Il cellulare Ericsson rese gli squilli colorati
Era il 1994 quando nelle vetrine dei negozi di elettronica iniziò a comparire un nome che avrebbe segnato la storia della telefonia mobile italiana: Ericsson. Mentre Nokia dominava già il mercato e Motorola faceva sognare con i suoi DynaTAC, l'azienda svedese arrivò con una filosofia diversa, pun...
Era il 1994 quando nelle vetrine dei negozi di elettronica iniziò a comparire un nome che avrebbe segnato la storia della telefonia mobile italiana: Ericsson. Mentre Nokia dominava già il mercato e Motorola faceva sognare con i suoi DynaTAC, l'azienda svedese arrivò con una filosofia diversa, puntando su design innovativo, colori vivaci e una robustezza che diventò leggenda.
Il primo modello a fare breccia nel cuore degli italiani fu l'Ericsson GH388, lanciato nel 1994. Con le sue dimensioni di 130 x 49 x 23 mm e un peso di 170 grammi, non era certo il più leggero sul mercato, ma compensava con una qualità costruttiva che lo rendeva praticamente indistruttibile.
La batteria da 500mAh garantiva 33 ore in standby o 110 minuti di conversazione, performance notevoli per l'epoca. L'antenna elicoidale sporgeva fieramente dalla sommità, simbolo di un'era in cui il cellulare era ancora un oggetto da esibire con orgoglio.
Ma fu con l'Ericsson T10, lanciato sul mercato italiano nel 1996, che l'azienda svedese raggiunse l'apice della popolarità. Fu il primo modello commerciale ad avere lo sportellino, una vera rivoluzione che proteggeva la tastiera e dava al telefono un aspetto futuristico.
I giovani di fine anni '90 se ne innamorarono perdutamente. Chi non ricorda la soddisfazione di aprire quel piccolo sportellino con un gesto elegante prima di comporre un numero?
Il T10 disponeva di un display con risoluzione di 12 x 3 caratteri e una batteria Ni-MH da 750 mAh che garantiva un'autonomia eccezionale. Ricordiamo il lancio della Wind che permetteva, per un'estate intera, di mandare SMS gratuiti, e proprio il T10 divenne il compagno ideale per questa nuova forma di comunicazione che stava rivoluzionando i rapporti sociali tra i giovani.
L'Ericsson T10 arrivava in una gamma di colori che faceva invidia alla concorrenza: dal classico nero al vivace giallo, passando per il blu elettrico e il grigio metallico. Ogni colore rappresentava una personalità, un modo di essere.
Era impossibile confonderlo con altri cellulari: il design inconfondibile e lo sportellino lo rendevano unico e riconoscibile anche da lontano. Nel 1999 arrivò poi l'Ericsson T28, introdotto come uno dei telefoni cellulari più sottili e leggeri dell'epoca.

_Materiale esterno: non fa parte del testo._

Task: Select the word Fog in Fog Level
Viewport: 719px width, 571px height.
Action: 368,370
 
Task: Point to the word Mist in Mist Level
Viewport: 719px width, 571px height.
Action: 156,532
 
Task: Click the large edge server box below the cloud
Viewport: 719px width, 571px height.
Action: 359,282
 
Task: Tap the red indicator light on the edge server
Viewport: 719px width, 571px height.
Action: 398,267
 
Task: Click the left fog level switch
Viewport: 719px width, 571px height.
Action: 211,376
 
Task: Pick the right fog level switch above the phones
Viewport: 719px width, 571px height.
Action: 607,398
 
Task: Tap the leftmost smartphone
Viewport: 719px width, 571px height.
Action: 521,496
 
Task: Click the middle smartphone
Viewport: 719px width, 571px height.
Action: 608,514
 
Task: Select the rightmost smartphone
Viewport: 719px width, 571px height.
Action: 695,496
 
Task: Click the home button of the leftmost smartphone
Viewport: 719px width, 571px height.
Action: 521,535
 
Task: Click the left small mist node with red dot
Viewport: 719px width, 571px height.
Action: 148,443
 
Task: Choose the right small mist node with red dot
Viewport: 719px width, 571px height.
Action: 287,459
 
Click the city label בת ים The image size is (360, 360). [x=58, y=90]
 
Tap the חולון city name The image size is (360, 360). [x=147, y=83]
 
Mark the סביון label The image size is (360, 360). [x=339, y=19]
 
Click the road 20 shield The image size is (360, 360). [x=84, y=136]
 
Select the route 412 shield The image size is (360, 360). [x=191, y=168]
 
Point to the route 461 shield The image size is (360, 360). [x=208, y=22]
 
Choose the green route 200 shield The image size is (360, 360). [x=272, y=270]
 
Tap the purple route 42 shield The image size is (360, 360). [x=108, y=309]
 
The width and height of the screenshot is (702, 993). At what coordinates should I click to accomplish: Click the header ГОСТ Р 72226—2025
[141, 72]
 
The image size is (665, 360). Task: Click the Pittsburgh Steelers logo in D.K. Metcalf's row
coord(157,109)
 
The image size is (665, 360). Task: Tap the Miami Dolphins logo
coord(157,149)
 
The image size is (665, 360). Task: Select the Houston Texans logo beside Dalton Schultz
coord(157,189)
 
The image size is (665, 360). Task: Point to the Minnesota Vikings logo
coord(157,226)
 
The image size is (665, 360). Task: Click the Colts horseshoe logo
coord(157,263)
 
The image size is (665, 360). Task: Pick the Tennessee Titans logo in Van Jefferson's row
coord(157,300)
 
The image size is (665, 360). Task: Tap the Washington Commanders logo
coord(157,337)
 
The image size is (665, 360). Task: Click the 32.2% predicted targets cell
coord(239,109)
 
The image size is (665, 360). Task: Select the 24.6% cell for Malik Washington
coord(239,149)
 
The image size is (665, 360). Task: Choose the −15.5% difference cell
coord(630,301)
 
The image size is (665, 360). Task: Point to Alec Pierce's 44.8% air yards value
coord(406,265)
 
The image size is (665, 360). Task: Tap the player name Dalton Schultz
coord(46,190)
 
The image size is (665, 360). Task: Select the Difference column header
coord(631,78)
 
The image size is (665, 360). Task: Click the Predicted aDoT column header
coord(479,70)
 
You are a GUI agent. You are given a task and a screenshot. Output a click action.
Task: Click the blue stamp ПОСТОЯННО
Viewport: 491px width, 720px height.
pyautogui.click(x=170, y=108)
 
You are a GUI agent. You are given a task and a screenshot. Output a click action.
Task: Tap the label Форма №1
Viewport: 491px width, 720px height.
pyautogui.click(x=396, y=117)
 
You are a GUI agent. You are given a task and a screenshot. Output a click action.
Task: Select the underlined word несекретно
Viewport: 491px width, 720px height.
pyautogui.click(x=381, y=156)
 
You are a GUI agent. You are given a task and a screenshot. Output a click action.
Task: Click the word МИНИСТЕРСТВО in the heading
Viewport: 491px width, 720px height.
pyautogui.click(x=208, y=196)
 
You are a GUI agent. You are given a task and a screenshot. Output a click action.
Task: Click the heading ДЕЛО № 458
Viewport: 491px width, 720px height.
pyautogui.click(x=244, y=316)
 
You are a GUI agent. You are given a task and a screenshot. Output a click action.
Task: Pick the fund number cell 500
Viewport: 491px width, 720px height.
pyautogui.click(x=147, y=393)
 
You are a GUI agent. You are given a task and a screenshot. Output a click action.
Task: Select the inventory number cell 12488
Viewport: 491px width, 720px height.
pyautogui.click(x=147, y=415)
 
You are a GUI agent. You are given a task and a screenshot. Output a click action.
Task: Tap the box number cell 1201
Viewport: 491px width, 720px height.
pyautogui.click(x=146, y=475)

Si apriva frontalmente e compariva il tastierino numerico, con display a fondo verde e caratteri in tonalità di nero. È stato rivoluzionario per aver usato per la prima volta la batteria agli ioni di litio e si è aggiudicato per tre anni di seguito il primato di telefono cellulare più leggero sul mercato.

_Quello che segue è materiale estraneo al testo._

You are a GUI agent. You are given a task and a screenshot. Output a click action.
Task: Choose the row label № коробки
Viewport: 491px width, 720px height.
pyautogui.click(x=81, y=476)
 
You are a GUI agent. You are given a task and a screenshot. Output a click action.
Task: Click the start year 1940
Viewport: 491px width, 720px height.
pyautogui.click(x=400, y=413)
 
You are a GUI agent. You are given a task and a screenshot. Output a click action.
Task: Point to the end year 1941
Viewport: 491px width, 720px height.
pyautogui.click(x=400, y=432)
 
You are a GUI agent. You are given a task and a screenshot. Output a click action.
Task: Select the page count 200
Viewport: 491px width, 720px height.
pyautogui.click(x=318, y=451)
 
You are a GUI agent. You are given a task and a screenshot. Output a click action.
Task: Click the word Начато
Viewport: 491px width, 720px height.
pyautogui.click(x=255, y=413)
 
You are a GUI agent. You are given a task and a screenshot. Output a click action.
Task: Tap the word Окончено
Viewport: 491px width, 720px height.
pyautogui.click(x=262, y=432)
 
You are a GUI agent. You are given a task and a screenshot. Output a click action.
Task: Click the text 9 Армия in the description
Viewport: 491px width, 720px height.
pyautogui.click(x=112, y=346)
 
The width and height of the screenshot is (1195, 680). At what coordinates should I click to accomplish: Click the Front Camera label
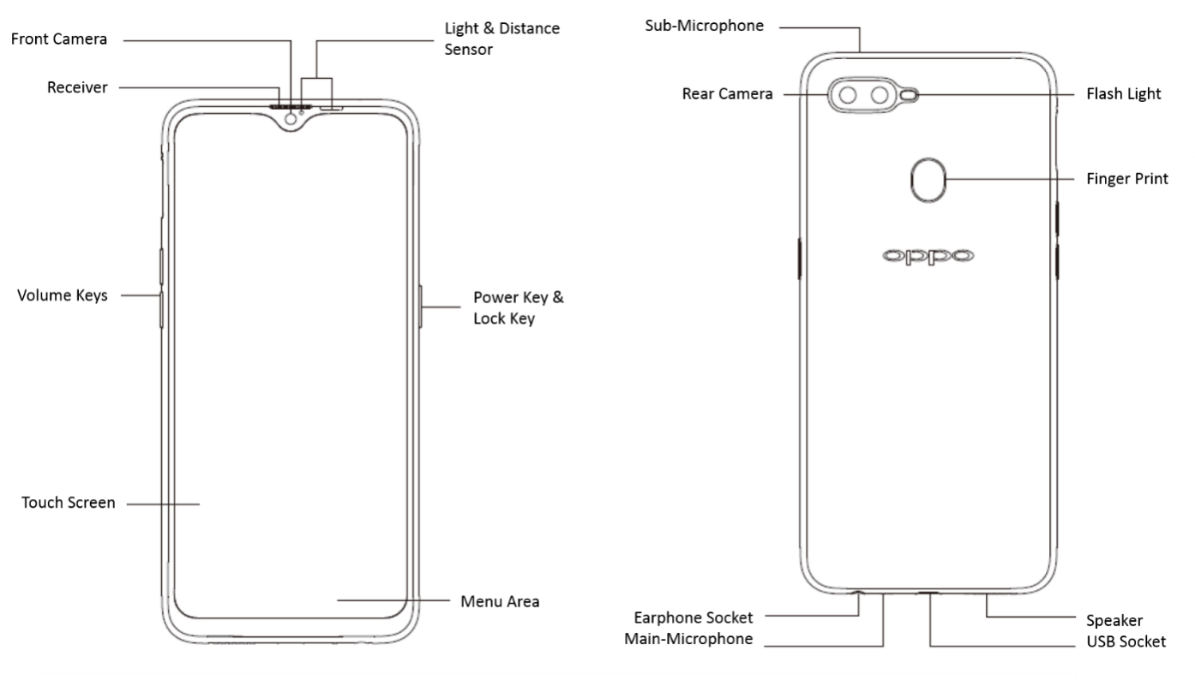coord(59,39)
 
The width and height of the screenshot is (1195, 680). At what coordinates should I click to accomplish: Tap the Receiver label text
coord(77,87)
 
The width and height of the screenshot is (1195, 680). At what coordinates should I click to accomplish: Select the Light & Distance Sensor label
coord(501,39)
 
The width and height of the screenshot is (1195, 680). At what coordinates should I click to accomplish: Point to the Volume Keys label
coord(63,295)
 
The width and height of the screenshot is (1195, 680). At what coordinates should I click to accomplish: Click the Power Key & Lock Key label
coord(518,308)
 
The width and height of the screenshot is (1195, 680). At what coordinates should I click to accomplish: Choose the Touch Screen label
coord(69,503)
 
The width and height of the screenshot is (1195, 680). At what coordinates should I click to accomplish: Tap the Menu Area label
coord(500,601)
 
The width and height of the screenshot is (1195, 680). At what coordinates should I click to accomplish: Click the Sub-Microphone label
coord(704,26)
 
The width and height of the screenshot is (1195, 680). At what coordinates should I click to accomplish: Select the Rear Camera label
coord(727,93)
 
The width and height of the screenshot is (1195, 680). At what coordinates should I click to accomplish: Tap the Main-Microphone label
coord(688,639)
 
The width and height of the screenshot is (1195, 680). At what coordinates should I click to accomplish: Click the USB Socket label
coord(1126,641)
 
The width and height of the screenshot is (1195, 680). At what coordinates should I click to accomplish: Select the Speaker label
coord(1114,620)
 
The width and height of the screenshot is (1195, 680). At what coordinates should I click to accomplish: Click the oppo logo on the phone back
coord(927,255)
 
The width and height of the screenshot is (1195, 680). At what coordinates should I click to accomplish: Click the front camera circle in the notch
coord(292,119)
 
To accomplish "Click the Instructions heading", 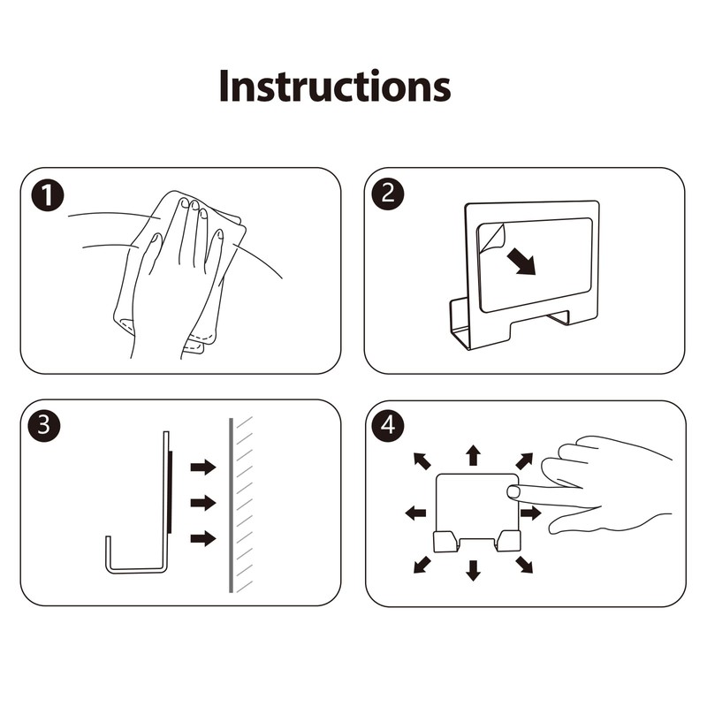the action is point(335,86).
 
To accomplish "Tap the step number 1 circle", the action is point(48,195).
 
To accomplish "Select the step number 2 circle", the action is point(388,194).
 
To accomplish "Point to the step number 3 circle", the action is point(43,425).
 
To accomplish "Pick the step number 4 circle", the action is point(388,425).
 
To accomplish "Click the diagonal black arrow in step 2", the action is point(521,262).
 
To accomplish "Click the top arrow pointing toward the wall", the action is point(203,467).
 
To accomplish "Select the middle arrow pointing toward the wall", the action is point(203,502).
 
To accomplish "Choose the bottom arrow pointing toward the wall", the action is point(203,537).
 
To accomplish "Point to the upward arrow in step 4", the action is point(473,455).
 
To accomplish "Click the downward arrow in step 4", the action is point(473,570).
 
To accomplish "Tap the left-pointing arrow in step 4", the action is point(415,513).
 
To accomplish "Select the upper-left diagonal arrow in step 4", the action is point(422,460).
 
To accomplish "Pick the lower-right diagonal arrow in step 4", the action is point(524,565).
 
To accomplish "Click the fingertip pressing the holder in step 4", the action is point(513,492).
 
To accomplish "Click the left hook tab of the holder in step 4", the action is point(446,541).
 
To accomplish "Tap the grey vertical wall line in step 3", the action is point(231,505).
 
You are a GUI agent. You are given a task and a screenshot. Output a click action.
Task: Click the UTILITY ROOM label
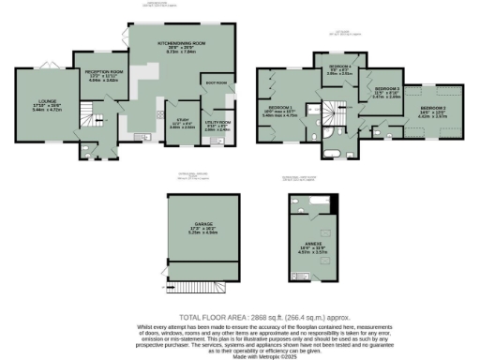point(218,123)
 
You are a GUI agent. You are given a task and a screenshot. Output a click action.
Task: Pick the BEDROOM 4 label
point(338,67)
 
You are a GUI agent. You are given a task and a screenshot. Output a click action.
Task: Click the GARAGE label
point(203,224)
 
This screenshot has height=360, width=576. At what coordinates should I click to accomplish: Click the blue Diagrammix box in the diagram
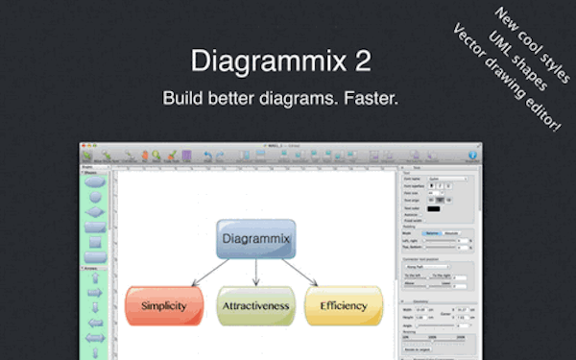(255, 237)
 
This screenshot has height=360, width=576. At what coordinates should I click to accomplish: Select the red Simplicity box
(164, 305)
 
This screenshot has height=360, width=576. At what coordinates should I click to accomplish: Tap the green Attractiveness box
(255, 305)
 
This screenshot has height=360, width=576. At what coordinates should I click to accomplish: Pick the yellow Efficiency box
(344, 305)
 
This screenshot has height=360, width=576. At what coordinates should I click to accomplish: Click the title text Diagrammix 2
(280, 60)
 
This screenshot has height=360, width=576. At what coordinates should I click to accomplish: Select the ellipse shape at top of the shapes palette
(94, 181)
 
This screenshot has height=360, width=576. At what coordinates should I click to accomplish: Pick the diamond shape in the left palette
(94, 212)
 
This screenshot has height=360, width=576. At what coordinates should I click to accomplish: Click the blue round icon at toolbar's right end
(472, 154)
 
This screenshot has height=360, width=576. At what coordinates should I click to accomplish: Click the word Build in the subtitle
(182, 99)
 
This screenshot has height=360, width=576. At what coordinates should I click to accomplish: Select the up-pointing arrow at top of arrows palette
(94, 276)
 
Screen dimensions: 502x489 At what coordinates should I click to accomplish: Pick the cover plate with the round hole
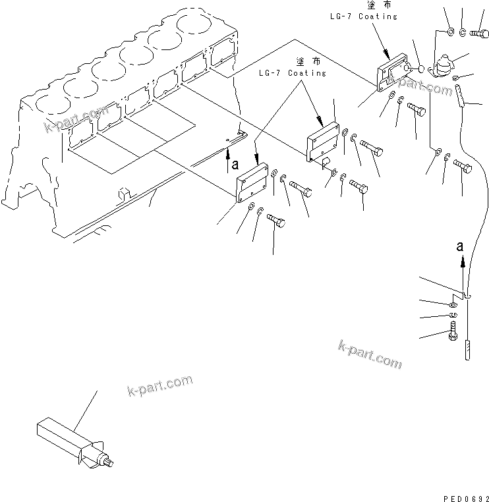tap(393, 72)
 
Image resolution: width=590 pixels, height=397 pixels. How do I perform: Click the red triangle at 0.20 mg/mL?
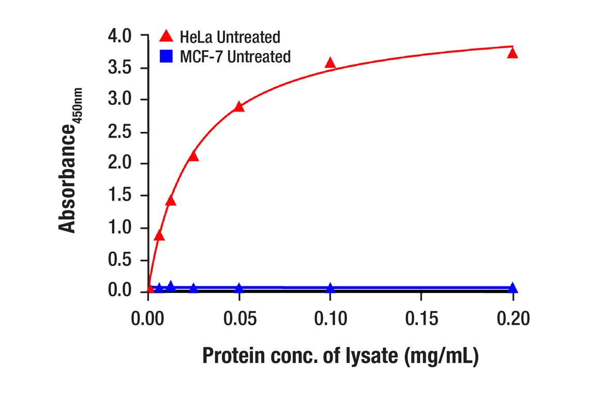(512, 53)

Gli anni '90 furono magici per Ericsson. Non c'erano smartphone, non esistevano le app, internet mobile era fantascienza.
Ma c'era quella sensazione unica di libertà che solo un cellulare poteva dare. La possibilità di essere raggiunti ovunque, di mandare il primo SMS della vita, di sentirsi parte di una rivoluzione tecnologica che stava cambiando il mondo.

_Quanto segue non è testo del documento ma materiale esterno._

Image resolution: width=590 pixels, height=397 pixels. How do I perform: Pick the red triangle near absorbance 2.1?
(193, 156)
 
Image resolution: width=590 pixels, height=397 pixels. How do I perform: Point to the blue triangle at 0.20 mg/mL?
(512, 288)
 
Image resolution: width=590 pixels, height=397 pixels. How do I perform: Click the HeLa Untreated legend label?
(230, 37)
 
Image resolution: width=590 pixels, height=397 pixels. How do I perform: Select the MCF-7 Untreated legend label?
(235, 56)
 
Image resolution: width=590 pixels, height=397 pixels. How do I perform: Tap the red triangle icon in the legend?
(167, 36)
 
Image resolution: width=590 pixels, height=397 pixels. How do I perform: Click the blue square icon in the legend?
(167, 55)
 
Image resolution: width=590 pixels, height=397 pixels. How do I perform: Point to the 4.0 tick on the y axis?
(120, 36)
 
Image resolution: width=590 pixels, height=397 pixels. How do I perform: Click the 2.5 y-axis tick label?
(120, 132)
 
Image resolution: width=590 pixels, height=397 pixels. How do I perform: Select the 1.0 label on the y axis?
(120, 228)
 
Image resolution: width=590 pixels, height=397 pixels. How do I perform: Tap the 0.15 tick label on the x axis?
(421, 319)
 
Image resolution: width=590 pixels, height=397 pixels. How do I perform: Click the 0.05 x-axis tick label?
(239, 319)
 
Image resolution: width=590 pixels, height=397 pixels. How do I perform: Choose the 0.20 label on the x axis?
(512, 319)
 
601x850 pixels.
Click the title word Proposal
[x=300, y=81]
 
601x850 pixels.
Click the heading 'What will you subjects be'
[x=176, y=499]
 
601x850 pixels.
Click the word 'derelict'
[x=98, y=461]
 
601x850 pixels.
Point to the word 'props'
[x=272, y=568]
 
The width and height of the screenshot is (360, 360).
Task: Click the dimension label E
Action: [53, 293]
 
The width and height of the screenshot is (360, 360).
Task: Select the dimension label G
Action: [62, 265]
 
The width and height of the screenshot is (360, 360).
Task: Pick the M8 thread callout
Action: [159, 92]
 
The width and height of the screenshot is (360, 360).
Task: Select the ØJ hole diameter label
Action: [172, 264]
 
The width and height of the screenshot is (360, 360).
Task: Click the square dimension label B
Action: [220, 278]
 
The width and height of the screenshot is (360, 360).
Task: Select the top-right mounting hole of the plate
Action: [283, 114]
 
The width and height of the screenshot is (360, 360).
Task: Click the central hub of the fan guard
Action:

E l'Ericsson, con i suoi colori sgargianti e il design inconfondibile, era il compagno perfetto per vivere tutto questo.
Quello che non tutti sanno
L'Ericsson T10 del 1998, in buone condizioni e funzionante, può valere oggi fino a circa 2000 euro, rendendolo il cellulare anni '90 con il valore più alto tra tutti i modelli vintage. Ericsson è l'inventore della tecnologia Bluetooth, sviluppata negli anni '90 e presentata per la prima volta al pubblico nel 1999.
L'azienda svedese fu fondata nel 1876 nel centro di Stoccolma come negozio di riparazione di telegrafi da Lars Magnus Ericsson, molto prima che la telefonia mobile diventasse realtà. Il T28 pesava soli 81 grammi ed è stato il primo cellulare dotato di batterie con tecnologia a polimeri di litio, aprendo la strada alla miniaturizzazione che avrebbe caratterizzato i decenni successivi.
Molti modelli Ericsson degli anni '90 vengono ancora oggi ricercati dai collezionisti non solo per il valore economico, ma anche per la qualità costruttiva che li rende funzionanti dopo oltre 25 anni.